The category matrix supports: cybersecurity, service outage, partial outage, infrastructure failure, cloud provider failure, network incident, DNS incident, authentication incident, database incident, API failure, deployment failure, performance degradation, capacity incident, data corruption, data loss, privacy incident, compliance incident, vendor incident, scheduled maintenance, emergency maintenance, disaster recovery, business continuity, internal operations, and customer escalation.

## UI Recommendations

### Incident Dashboard

- Current severity/state, commander, duration, affected services, customer impact, next update due.
- Clear phase indicators and required exit criteria.
- Safe high-impact action prompts for public/customer notifications.

### Timeline

- Ordered, filterable timeline with confidence, source, actor, automation flag, evidence links.
- Collapsible correlated events and generated-from-log markers.

### Evidence Viewer

- Immutable evidence cards with hash verification, classification, source, and chain-of-custody.
- Preview common file types, but never render secrets by default.

### Report Generator

- Audience selector.
- Redaction preview.
- Approval workflow.
- Export to Markdown, HTML, PDF, JSON, CSV.

### Communication Center

- Status page, Slack/Teams, email, executive update, and customer update views.
- Approval gates for customer-facing and regulatory content.
- Required next-update timestamp.

### Accessibility And Mobile

- WCAG AA contrast.
- Keyboard navigation.
- Dark mode.
- Timeline readable on mobile.
- Audit/evidence screens optimized for dense scanning.

## Automation

### Ingestion

- PagerDuty/Opsgenie incident creation.
- Slack/Teams incident room creation.
- GitHub/GitLab/Bitbucket PR and deployment correlation.
- Jira/Linear/ServiceNow ticket creation.
- Grafana/Prometheus/Datadog/Splunk/Elastic/Sentry/Honeycomb/OpenTelemetry alerts.
- CloudWatch/Azure Monitor/GCP Monitoring events.

### Generation

- Timeline generation from logs and chat.
- Evidence hash/checksum calculation.
- Draft customer/status/executive updates.
- Suggested MITRE ATT&CK/D3FEND mappings.
- Suggested RCA contributing factors.
- Suggested action items with owners from code ownership and service ownership.

### Guardrails

- Never auto-send customer/regulatory communications without approval.
- Mark all generated text with source fields and confidence.
- Require human validation for root cause, data exposure, customer impact, and notification obligations.

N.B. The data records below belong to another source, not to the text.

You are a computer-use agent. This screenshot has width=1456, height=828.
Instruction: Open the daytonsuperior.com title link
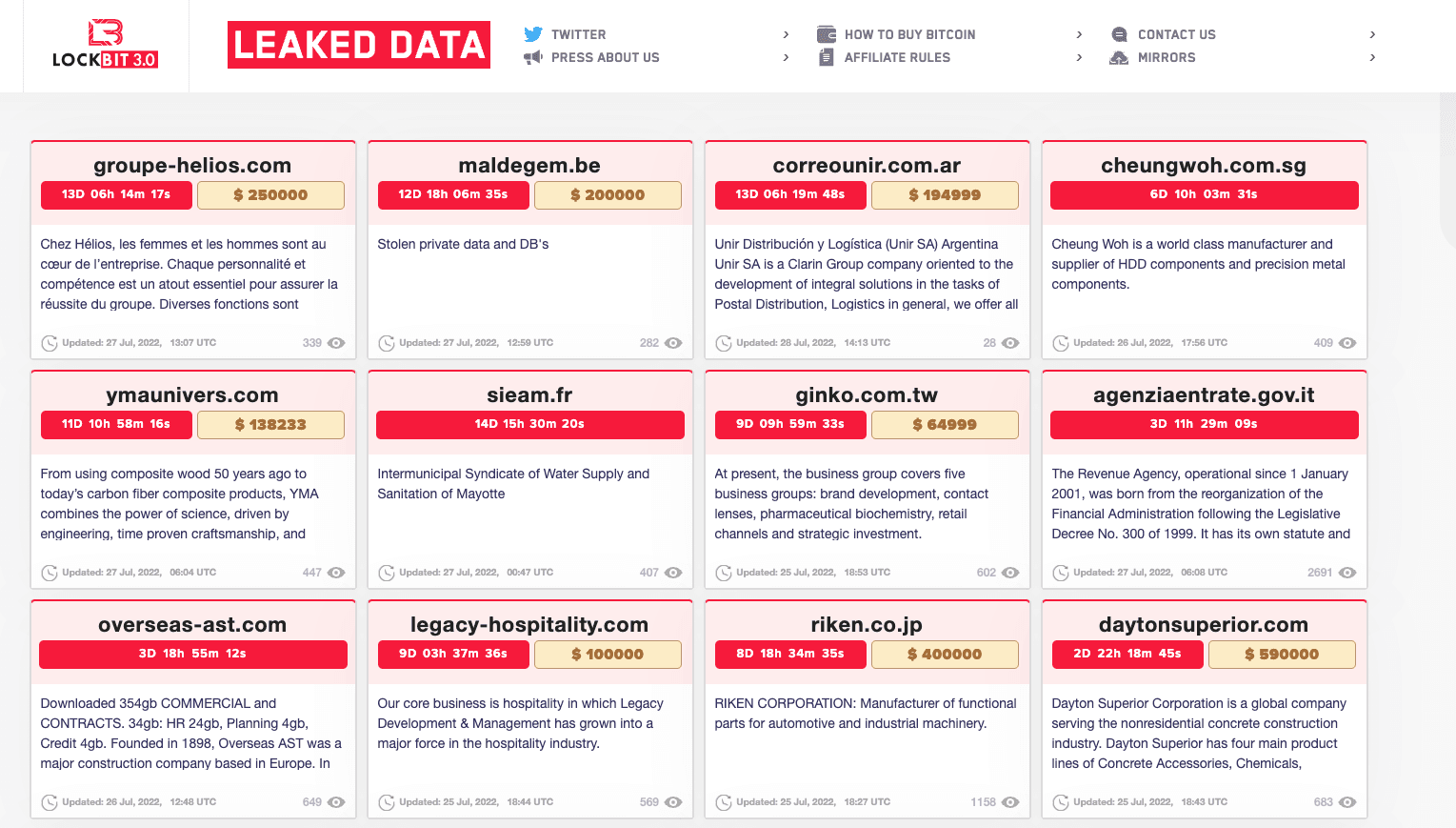coord(1204,625)
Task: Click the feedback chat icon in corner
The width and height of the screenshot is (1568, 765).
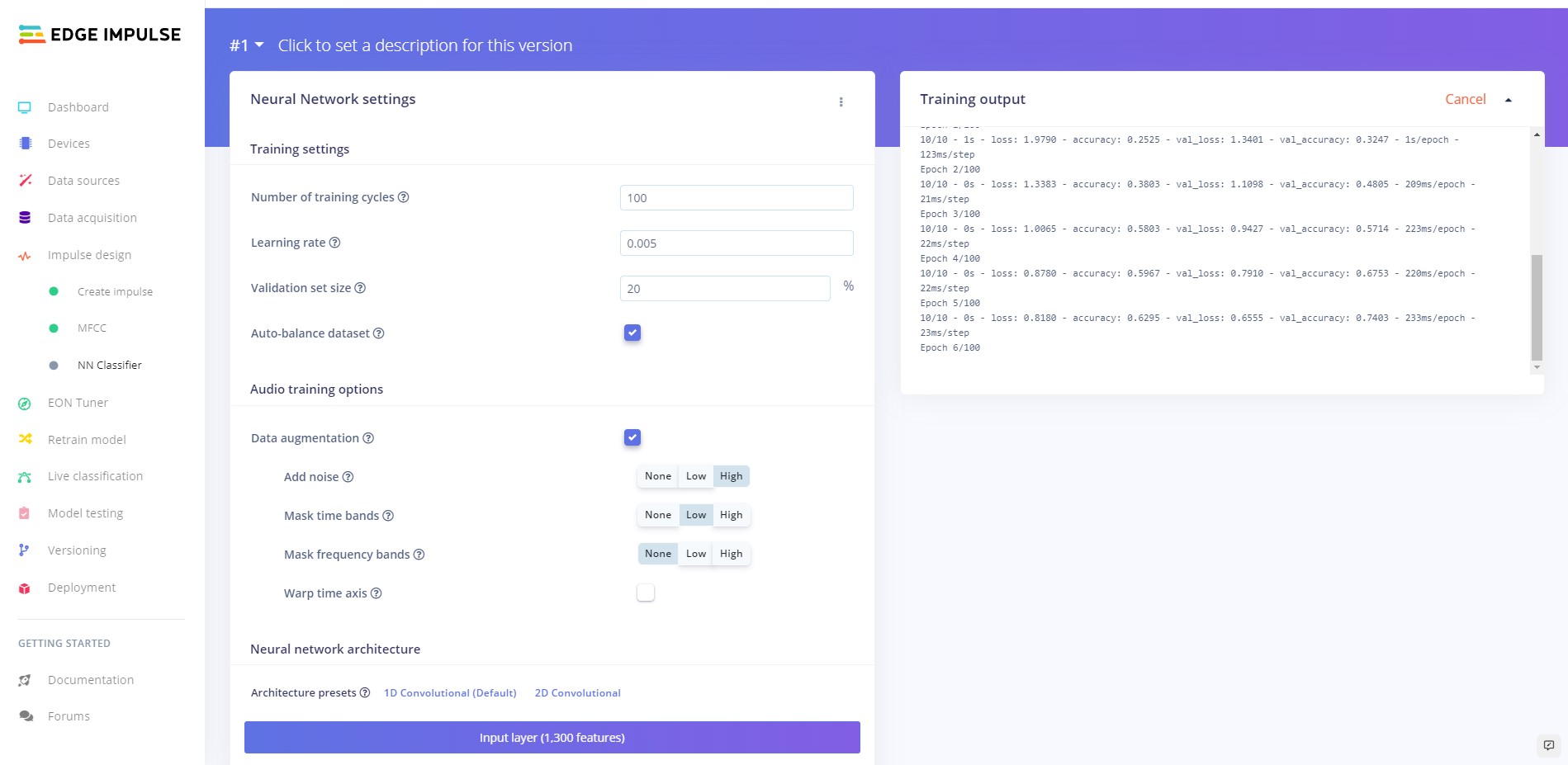Action: [1548, 745]
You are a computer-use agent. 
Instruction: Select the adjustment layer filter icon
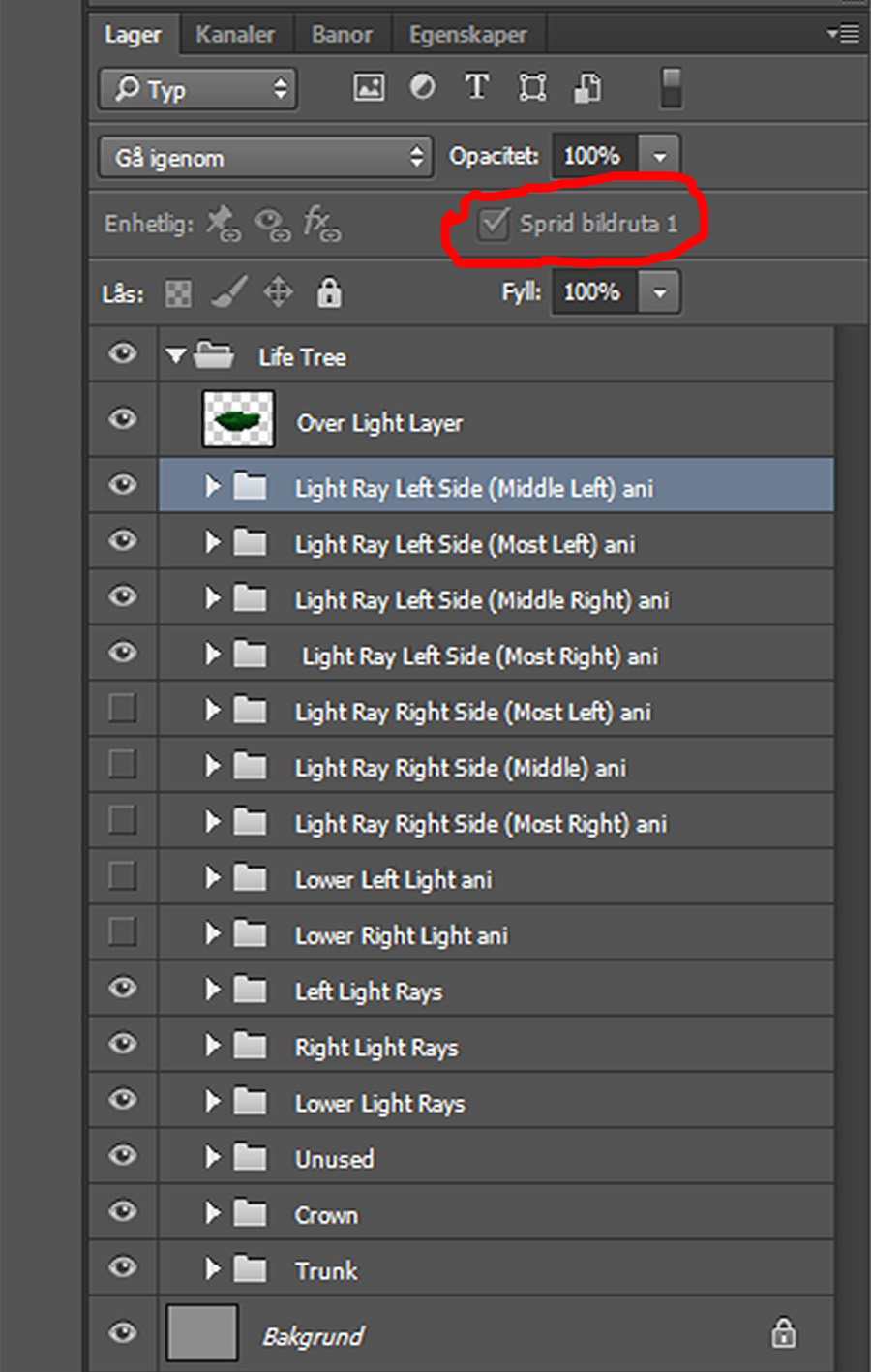[422, 87]
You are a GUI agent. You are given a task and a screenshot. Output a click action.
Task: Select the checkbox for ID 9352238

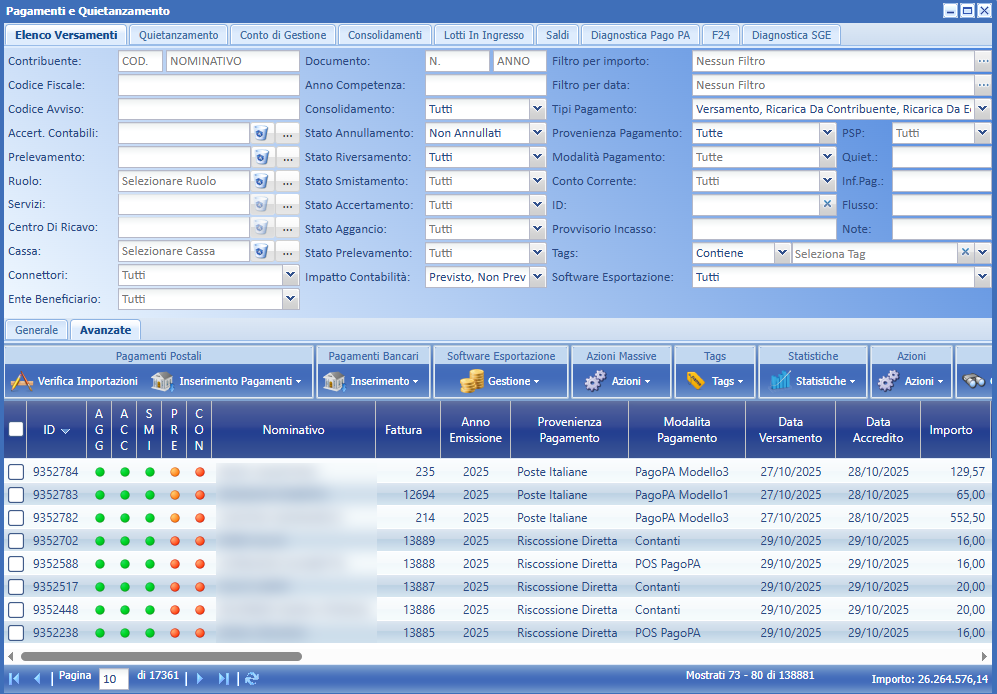[x=16, y=633]
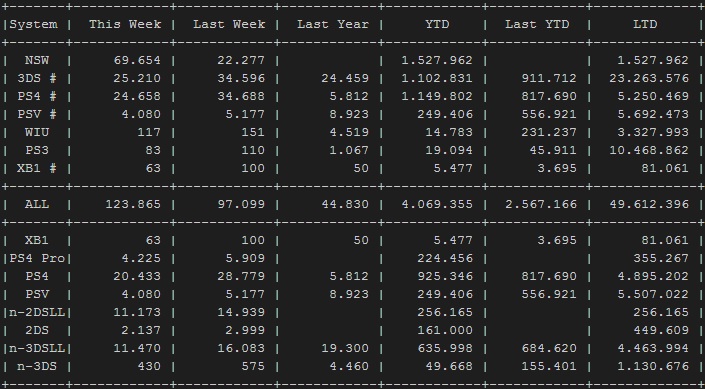
Task: Select the Last Week column header
Action: tap(229, 24)
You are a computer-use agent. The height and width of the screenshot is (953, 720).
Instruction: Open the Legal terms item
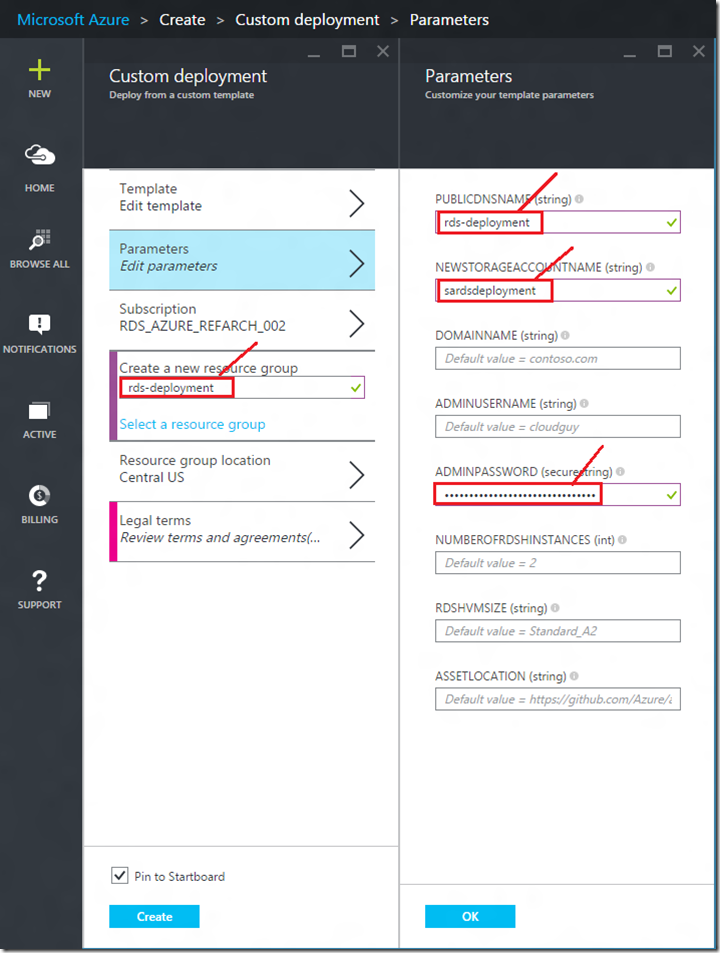coord(241,530)
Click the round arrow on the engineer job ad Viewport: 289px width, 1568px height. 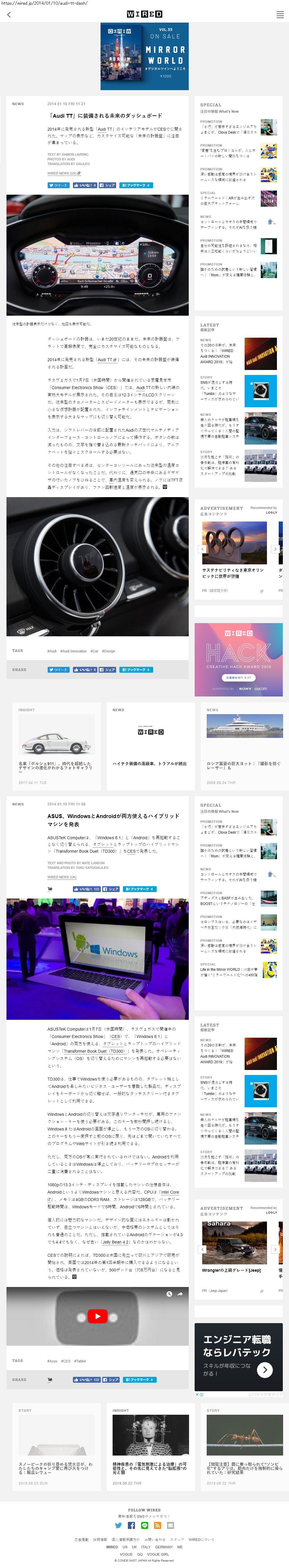265,1370
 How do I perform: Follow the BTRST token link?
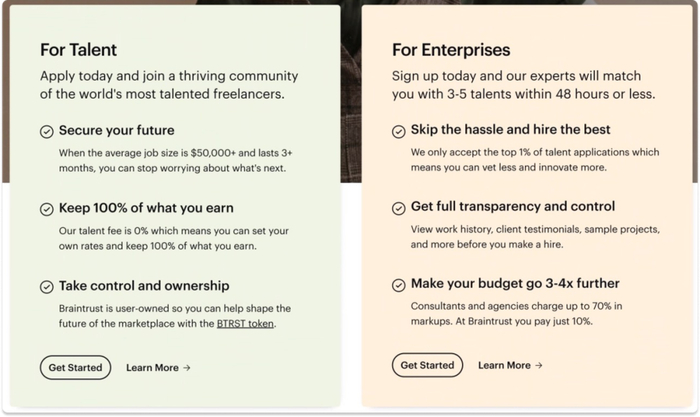tap(245, 323)
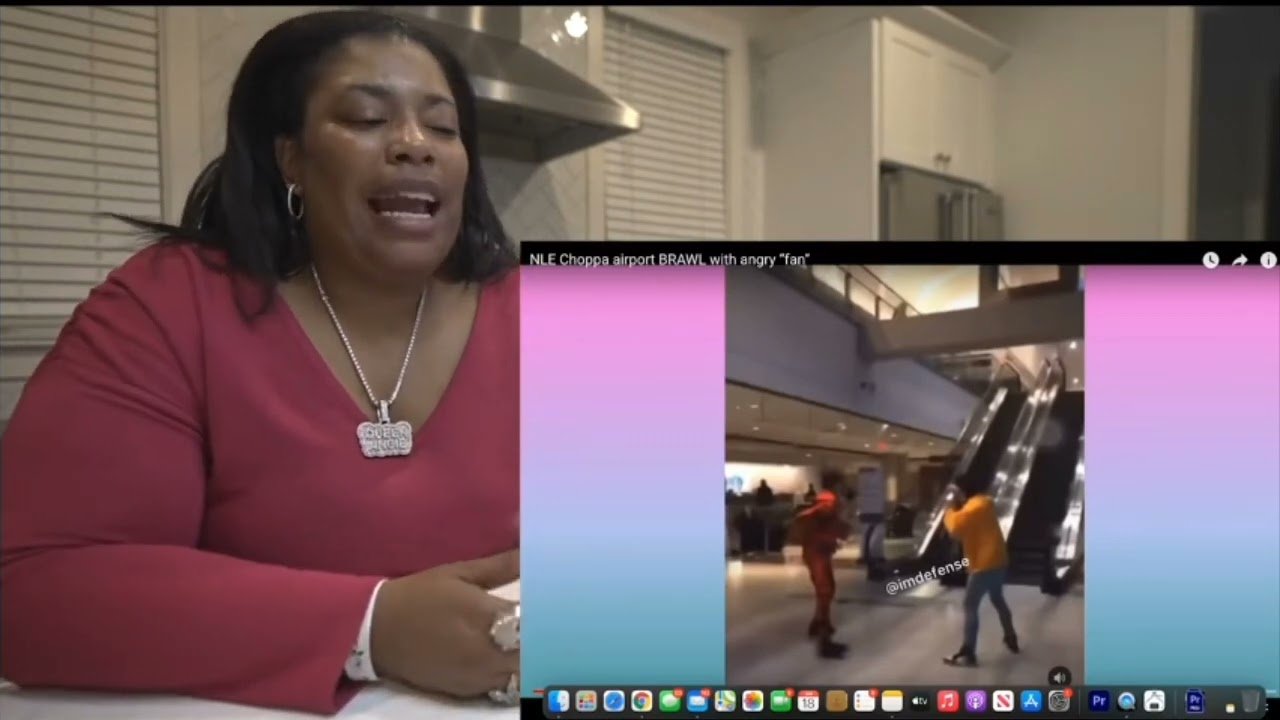Click the Watch Later clock icon
The height and width of the screenshot is (720, 1280).
click(x=1210, y=260)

## Security And Governance

- Role-based access control by incident sensitivity, customer, business unit, and evidence classification.
- Field-level redaction for PII, secrets, tokens, keys, and regulated data.
- Immutable audit ledger for state transitions, evidence access, exports, and approvals.
- Retention policy per evidence item and incident type.
- Legal hold support.
- Chain-of-custody export for forensic evidence.